- [Compito da svolgere]:
Rispondi ai quesiti seguenti basandoti sul passo relativo al discorso dannunziano a Fiume.
1. Quanti uomini, circa, componevano le milizie entrate a Fiume al comando del poeta?
2. In quale data fu pronunciato il discorso intitolato «La prima voce dell’arengo»?
3. In che anno il poeta si era recato a Fiume per leggere alcune parti del poema «La nave»?
------ Passo citato
Componenti del discorso dannunziano
Centrale fu dunque, nello scenario fiumano, il discorso patriottico dannunziano, di cui cercheremo di cogliere alcune componenti, per trarne delle conclusioni.
Nella giornata stessa in cui le milizie capeggiate dal poeta, circa 2500 uomini tra granatieri, artiglieri, arditi e fanti, oltre ad autocarri, autoblinde, erano entrate a Fiume, egli pronunciò un discorso (La prima voce dell’arengo, 12.9.1919), al centro del quale pose se stesso, e il rapporto che intendeva instaurare con la città: Fiume rappresentava il suo «focolare … altare … tumulo», la sua intera esistenza: dal suo antenato che vi giunse dalle coste dell’Abruzzo, a lui stesso che vi era andato per la lettura di un poema (più precisamente, nel 1907 vi si era recato per leggere alcune parti del suo poema La nave) e quindi, soprattutto, in occasione della beffa di Buccari, quando «il Quarnero austriaco divenne il Carnaro italiano … e da quella notte prese principio l’impresa italiana di Fiume». Cioè a dire, il compimento della Grande guerra si sarebbe avuto soltanto con l’annessione all’Italia della città. Dunque:
Ecco l’uomo; che tutto ha abbandonato di sé e tutto ha dimenticato di sé per esser libero e nuovo al servigio della Causa bella, della Causa vostra: la più bella nel mondo e l’eccelsa, per un combattente che in tanta bassezza e in tanta tristezza cerchi ancora una ragione di vivere e di credere, di donarsi e di morire.
------------
------ Dati archiviati
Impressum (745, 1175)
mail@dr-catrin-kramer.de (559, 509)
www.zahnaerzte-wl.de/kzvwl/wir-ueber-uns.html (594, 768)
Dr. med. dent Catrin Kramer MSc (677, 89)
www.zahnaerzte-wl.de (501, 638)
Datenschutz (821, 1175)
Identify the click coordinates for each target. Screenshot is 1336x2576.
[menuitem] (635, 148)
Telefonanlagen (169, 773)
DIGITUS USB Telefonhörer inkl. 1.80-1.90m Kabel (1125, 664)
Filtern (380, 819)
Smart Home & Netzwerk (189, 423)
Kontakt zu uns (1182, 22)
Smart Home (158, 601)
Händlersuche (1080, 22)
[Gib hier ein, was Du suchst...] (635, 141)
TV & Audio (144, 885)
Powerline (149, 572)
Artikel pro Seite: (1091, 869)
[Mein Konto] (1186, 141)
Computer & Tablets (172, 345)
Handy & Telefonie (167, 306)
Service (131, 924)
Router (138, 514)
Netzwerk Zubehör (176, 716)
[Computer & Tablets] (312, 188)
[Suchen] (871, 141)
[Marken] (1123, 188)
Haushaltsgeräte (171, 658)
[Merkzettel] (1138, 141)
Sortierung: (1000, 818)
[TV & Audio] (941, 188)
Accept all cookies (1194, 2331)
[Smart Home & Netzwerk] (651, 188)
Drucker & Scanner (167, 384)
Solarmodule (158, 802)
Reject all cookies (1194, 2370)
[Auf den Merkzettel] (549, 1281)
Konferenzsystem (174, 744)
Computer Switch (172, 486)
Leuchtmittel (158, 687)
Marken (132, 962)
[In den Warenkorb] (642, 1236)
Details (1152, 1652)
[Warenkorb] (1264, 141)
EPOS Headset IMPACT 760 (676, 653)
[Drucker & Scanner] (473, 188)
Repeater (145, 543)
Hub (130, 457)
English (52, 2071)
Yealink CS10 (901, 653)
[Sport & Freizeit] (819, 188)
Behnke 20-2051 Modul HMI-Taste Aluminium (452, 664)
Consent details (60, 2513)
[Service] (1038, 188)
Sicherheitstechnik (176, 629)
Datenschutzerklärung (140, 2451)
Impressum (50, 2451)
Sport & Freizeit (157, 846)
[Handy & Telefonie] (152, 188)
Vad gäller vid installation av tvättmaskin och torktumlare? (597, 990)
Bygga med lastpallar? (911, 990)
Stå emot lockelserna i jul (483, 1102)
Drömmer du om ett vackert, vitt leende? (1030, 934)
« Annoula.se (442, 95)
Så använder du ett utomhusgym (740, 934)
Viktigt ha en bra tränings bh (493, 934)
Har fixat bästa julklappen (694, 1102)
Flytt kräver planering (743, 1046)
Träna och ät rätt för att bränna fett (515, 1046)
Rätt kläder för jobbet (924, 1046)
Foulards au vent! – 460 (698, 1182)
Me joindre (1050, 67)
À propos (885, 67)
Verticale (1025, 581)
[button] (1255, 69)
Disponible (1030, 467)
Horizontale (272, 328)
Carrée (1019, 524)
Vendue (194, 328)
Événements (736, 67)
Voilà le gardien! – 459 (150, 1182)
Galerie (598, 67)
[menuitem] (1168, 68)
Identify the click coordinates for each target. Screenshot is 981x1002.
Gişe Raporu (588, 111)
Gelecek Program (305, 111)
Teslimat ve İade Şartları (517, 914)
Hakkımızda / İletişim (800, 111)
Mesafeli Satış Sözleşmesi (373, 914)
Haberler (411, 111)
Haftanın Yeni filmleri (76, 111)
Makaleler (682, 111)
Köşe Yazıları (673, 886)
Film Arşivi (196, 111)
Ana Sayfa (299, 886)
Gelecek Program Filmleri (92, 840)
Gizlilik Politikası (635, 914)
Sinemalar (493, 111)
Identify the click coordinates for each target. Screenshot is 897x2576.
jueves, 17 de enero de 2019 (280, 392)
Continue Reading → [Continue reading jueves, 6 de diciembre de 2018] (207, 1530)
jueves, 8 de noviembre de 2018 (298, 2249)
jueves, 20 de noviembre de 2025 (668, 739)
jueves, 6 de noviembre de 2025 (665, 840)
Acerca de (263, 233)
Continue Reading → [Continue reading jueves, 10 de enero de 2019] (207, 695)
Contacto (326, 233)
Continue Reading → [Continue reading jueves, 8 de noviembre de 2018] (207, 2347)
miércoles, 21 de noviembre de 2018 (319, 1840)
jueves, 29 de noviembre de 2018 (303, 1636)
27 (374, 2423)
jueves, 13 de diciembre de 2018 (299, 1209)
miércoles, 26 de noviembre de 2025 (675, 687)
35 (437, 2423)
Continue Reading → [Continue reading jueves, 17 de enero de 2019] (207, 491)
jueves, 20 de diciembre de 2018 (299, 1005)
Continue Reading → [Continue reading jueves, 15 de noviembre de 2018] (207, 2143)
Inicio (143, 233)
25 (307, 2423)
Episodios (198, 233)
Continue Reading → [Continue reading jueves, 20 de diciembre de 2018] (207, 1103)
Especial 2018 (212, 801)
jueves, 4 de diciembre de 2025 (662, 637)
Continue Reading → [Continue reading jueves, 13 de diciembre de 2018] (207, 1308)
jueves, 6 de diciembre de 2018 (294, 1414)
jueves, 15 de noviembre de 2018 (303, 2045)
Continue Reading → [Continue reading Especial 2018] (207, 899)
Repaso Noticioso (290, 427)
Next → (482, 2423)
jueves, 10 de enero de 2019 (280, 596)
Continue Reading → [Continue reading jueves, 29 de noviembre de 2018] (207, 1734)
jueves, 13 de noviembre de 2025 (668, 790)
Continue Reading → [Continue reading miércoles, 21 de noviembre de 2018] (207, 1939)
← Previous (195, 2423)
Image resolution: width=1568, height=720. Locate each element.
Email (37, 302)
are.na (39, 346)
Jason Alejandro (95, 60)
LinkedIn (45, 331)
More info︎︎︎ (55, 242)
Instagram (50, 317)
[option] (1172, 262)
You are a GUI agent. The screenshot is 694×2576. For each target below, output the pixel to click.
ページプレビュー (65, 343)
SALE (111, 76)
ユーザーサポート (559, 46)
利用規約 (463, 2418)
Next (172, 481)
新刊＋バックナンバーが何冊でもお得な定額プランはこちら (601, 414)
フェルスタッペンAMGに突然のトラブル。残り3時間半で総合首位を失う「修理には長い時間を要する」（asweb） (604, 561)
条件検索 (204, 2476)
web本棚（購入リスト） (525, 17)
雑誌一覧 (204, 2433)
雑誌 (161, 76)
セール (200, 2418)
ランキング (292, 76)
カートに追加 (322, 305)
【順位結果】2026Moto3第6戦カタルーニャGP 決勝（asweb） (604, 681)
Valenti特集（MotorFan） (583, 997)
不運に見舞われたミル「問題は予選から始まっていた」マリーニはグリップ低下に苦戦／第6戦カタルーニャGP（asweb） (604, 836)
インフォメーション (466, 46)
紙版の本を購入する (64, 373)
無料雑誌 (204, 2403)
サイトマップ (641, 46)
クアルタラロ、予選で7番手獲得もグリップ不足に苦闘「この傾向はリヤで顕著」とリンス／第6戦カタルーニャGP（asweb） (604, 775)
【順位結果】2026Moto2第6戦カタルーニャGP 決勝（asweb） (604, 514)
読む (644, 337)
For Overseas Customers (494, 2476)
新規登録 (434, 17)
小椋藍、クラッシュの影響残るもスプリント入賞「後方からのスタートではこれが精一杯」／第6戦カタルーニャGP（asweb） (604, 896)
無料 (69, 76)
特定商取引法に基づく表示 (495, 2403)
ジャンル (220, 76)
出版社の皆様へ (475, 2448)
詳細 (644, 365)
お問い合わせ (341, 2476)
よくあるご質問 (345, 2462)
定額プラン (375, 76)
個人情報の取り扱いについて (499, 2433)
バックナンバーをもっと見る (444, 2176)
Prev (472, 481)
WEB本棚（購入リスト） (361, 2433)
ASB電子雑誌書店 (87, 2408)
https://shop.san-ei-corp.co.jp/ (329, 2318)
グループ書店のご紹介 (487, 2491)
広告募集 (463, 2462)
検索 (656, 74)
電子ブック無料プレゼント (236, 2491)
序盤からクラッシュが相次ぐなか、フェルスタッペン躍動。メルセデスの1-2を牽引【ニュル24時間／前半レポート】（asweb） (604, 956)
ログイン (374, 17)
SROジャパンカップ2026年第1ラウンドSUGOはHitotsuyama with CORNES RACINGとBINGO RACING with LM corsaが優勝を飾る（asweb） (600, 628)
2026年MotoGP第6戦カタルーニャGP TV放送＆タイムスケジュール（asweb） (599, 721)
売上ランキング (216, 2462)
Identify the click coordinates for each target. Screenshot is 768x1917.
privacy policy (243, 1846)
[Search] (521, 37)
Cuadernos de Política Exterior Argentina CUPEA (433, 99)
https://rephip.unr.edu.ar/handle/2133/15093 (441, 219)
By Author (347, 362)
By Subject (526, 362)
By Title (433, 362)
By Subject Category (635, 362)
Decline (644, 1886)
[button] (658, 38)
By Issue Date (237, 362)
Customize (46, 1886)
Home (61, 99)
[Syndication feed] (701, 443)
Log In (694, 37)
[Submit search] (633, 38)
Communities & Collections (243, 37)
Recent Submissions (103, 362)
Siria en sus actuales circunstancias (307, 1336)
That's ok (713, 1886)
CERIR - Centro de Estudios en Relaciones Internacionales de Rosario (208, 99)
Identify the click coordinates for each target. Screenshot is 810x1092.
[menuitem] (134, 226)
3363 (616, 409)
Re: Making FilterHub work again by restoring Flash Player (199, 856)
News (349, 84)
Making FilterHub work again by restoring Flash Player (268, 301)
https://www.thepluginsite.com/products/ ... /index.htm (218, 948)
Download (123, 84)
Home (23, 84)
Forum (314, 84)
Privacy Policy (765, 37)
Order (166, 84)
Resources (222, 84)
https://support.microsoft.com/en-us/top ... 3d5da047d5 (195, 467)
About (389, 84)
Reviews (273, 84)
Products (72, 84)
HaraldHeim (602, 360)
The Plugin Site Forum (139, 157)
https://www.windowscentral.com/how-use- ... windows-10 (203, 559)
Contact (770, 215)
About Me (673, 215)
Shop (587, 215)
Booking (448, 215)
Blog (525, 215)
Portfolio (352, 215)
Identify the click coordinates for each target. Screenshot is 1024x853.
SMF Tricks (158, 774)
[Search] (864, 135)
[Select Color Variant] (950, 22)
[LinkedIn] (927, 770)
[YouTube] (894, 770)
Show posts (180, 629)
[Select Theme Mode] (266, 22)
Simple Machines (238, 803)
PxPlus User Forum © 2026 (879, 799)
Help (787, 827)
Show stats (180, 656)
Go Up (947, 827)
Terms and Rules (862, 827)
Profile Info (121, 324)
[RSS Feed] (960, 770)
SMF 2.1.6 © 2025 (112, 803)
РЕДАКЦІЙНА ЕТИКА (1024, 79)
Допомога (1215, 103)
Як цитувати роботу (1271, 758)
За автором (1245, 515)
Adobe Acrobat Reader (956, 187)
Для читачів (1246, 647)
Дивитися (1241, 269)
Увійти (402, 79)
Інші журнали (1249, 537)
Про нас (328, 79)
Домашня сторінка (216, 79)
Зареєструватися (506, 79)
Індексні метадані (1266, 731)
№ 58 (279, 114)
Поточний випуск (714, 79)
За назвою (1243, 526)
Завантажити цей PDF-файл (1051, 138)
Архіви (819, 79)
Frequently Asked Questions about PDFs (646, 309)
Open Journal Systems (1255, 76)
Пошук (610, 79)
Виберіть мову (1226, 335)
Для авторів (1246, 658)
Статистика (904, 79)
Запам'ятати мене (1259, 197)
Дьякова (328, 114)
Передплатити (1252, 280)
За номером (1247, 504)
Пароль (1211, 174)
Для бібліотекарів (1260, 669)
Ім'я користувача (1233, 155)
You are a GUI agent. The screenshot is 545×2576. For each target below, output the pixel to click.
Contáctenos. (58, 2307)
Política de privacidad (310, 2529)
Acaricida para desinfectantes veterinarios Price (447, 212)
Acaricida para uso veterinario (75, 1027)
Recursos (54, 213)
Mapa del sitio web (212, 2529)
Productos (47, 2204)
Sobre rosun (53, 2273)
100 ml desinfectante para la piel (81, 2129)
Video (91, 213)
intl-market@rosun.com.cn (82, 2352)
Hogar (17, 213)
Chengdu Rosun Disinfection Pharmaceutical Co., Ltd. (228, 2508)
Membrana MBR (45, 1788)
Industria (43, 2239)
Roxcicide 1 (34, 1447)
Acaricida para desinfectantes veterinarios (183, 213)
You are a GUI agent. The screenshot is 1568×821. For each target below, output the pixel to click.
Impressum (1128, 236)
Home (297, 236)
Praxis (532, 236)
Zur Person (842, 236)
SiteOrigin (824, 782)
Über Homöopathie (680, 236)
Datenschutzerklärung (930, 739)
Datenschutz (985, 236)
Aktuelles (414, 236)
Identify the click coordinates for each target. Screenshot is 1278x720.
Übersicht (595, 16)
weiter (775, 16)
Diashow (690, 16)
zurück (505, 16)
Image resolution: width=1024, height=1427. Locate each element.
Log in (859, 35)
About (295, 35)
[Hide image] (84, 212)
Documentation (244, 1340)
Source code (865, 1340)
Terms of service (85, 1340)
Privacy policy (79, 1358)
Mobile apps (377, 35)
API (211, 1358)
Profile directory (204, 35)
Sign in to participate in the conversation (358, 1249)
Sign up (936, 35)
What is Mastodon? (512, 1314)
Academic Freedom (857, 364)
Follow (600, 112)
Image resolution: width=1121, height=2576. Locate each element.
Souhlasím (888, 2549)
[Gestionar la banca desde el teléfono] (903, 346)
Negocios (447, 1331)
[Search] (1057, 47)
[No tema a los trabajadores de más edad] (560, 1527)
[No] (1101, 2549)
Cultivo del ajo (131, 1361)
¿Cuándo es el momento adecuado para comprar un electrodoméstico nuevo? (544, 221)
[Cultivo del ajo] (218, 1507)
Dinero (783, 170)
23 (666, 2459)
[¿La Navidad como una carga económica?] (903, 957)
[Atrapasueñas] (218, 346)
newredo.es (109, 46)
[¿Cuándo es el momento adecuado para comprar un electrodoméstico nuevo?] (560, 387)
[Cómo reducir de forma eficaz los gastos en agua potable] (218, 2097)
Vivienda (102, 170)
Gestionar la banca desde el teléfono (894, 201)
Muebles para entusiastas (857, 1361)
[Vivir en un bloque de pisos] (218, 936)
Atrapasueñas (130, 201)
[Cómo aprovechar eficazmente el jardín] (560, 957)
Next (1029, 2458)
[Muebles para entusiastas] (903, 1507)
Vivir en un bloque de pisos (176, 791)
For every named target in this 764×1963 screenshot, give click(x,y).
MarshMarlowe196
------------
- [Soluzione del compito]:
1. Le milizie entrate a Fiume al comando del poeta contavano circa 2500 uomini.
2. Il discorso fu pronunciato il 12 settembre 1919.
3. Il poeta si era recato a Fiume nel 1907.